Von allen Seiten wurde der Sputzenmacher gehänselt, weil er so Albernes vorbringe.

»Wenn Ihr ruhig sein wollt, erzähle ich Euch die Geschichte, aber erst muß Eins hinausgehen an den Rhein, damit ich hernach einen Zeugen habe, daß meine Geschichte eine wirklich wahre ist, wie der alte Oberförster sagt.«

Ein Küfer wurde nach dem am Rhein vor Anker liegenden Schiffe abgeschickt; der Sputzenmacher gab Anweisung, was er erkunden sollte, dann sagte er:

»Ja, ich hab' einmal das Glück, daß ich die besten Geschichten erlebe; sie laufen mir in die Hände.«

»Erzähl'! erzähl'! Ist's was vom starken Sonnenkamp, oder von der schönen Gräfin?«

»Ah bah! Das wäre altbacken. Ich habe eine neue, frisch von der Pfanne, und meine Geschichte heißt: Die Liebe von der »Lorelei« und dem »Beethoven«, oder ein Spanferkel als Ehestifter. Ja, lacht nur, werdet sehen, daß es eine wirklich wahre Geschichte ist. Also, Ihr kennt doch den Wirth auf der »Lorelei«? Sie heißen ihn das große Einmaleins, ein bestandener Mann und ein ehrlicher dazu, denn er gesteht ehrlich, daß er durch geschickte Addition bei den Rechnungen sich ein hübsches Vermögen zusammenaddirt hat. Nun ist er ledig . . . schrecklich ledig; Essen und Trinken schmeckt ihm, aber . . .«

»Ja, ja, wir kennen ihn. Weiter.«

»Unterbrecht mich nicht! Meine Geschichte muß nicht erzählt sein, mir ist's genug, wenn ich sie allein weiß. Also die Sache ist so: Der Capitän von der »Lorelei«, Ihr kennt ihn ja, der große Baumlange, er ist mehrere Jahre Steuermann auf dem »Adolph« gewesen . . . Also, der Capitän weiß seinem Restaurateur den Mund wässerig zu machen nach der Wirthin auf dem »Beethoven«, die seit zwei Jahren Wittwe ist, eine runde, appetitliche Frau.
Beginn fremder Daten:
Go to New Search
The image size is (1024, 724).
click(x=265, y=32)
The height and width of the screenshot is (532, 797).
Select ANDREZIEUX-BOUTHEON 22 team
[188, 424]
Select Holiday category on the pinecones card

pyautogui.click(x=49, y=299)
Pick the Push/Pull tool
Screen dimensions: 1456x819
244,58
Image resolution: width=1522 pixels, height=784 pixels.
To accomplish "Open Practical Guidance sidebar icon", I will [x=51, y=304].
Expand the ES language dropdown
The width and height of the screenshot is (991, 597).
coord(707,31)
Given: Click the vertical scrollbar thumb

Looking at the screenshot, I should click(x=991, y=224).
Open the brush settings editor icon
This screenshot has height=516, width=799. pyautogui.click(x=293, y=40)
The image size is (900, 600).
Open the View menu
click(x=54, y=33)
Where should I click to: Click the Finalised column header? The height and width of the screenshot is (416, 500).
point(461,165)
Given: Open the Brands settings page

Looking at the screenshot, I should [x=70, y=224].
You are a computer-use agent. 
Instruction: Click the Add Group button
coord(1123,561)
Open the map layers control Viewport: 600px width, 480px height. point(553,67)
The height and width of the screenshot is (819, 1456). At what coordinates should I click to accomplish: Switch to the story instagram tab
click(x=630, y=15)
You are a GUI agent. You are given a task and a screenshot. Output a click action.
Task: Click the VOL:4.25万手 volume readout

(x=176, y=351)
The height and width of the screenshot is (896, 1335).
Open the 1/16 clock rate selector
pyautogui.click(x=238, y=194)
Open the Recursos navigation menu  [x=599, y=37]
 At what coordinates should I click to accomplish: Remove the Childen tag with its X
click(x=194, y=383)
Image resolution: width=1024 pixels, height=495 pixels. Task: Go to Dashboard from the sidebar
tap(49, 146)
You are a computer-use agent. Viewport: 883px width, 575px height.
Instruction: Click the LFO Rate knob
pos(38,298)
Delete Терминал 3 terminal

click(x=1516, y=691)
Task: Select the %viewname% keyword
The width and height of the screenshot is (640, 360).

Es werden Grüße gewechselt von der weißen Mütze hüben und der weißen Haube drüben; zu einander gekommen sind sie aber nicht, bis vor vierzehn Tagen in Köln auf einige Minuten; da legten die »Lorelei« und der »Beethoven« an einander an, und dann war's wieder vorbei. Seitdem schmunzelt das große Einmaleins auf der »Lorelei« gar munter, aber vom Heiraten will er nichts wissen. Sich ein gutes Essen bereiten, wo Niemand etwas dreinreden kann, ist sein Hauptspaß; und da hat er nun ein säuberliches Spanferkel zurecht gemacht, das er sich auf morgen braten wollte. Sein Capitän weiß, daß die beiden Schiffe auf morgen, das heißt auf heute, hier übernachten. Er stiehlt nun das Spanferkel, gibt es dem Nachbar-Capitän und dieser der Wittwe vom »Beethoven«, daß sie es gut bereite und noch etwas dazu; sie thut das mit allem Willen. Nun ladet der Capitän seinen Wirth zum Abendessen auf dem »Beethoven« ein, und da die Wirthin das Essen stellt, ist es nicht mehr als billig, daß der Einmaleins von der »Lorelei« den Wein dazu gibt. Sie setzen sich auf dem »Beethoven« zum Schmaus, die Wirthin ist natürlich auch dabei, und es geht überaus lustig her. Der Einmaleins sagt, besser könne man ein Spanferkel nicht herrichten, und es sei fast gar so fein, wie das seinige. Nun kommt die Schelmerei bald heraus, aber lustig sind sie, und kurz und gut – beim Spanferkel ist die Verlobung gefeiert worden.«

Kaum hatte der Sputzenmacher so weit erzählt, als der Küfer mit dem Capitän der »Lorelei« kam und Alles der Wahrheit gemäß bestätigte. Die Lustigkeit war lärmend und übermüthig, und der Capitän erzählte, daß die Neuverlobten die gleiche Liebhaberei hätten; sie sammelten während des Sommers möglichst viel Gold, und jetzt sitzen sie beisammen und putzen mit Seifenwasser das Gold blank und lachen dazu.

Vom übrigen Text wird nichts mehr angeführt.